As economist Henry Hazlitt explained, tariffs simply protect
politically-favored special interests at the expense of consumers, while
lowering wages across the economy as a whole.
Hazlitt, Ludwig von Mises, Friedrich Hayek, Murray Rothbard, and
countless other economists have demolished every fallacy concerning tariffs,
proving conclusively that unilateral elimination of tariffs benefits the
American people. We don’t need
CAFTA or any other international agreement to reap the economic benefits
promised by CAFTA supporters, we only need to change our own harmful economic
and tax policies. Let the rest of
the world hurt their citizens with tariffs; if we simply reduce tariffs and
taxes at home, we will attract capital and see our economy flourish.
It
is absurd to believe that CAFTA and other trade agreements do not diminish
American sovereignty. When we grant
quasi-governmental international bodies the power to make decisions about
American trade rules, we lose sovereignty plain and simple.

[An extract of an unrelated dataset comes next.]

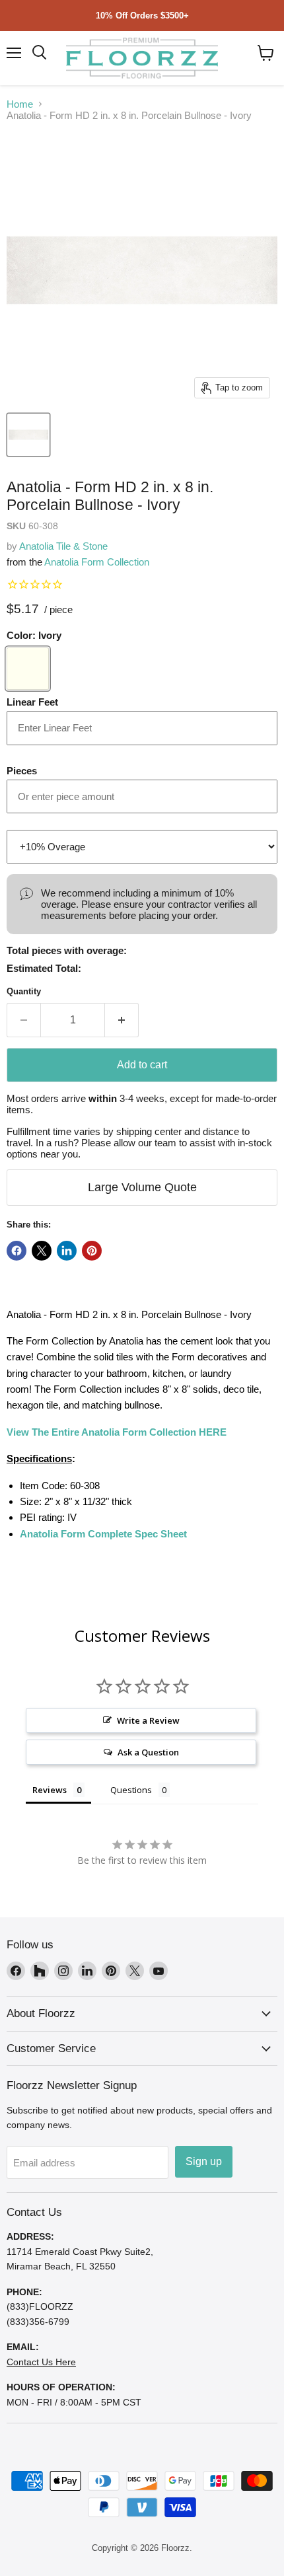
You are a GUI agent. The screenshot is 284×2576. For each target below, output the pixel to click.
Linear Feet (32, 702)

I can assure you first hand that Congress has changed American tax laws
for the sole reason that the World Trade Organization decided our rules unfairly
impacted the European Union. Hundreds
of tax bills languish in the House Ways and Means committee, while the one bill
drafted strictly to satisfy the WTO was brought to the floor and passed with
great urgency last year.
The
tax bill in question is just the tip of the iceberg. The quasi-judicial regime created under CAFTA will have the
same power to coerce our cowardly legislature into changing American laws in the
future. Labor and environmental
rules are inherently associated with trade laws, and we can be sure that CAFTA
will provide yet another avenue for globalists to impose the Kyoto Accord and
similar agreements on the American people.
CAFTA also imposes the International Labor Organization’s manifesto,
which could have been written by Karl Marx, on American business.
I encourage every conservative and libertarian who supports CAFTA to read
the ILO declaration and consider whether they still believe the treaty will make
America more free.
CAFTA
means more government! Like the UN,
NAFTA, and the WTO, it represents another stone in the foundation of a global
government system. Most Americans
already understand they are governed by largely unaccountable forces in
Washington, yet now they face having their domestic laws influenced by
bureaucrats in Brussels, Zurich, or Mexico City.
CAFTA and other international trade agreements do not represent free trade. Free trade occurs in the absence of government interference in the flow of goods, while CAFTA represents more government in the form of an international body. It is incompatible with our Constitution and national sovereignty, and we don’t need it to benefit from international trade.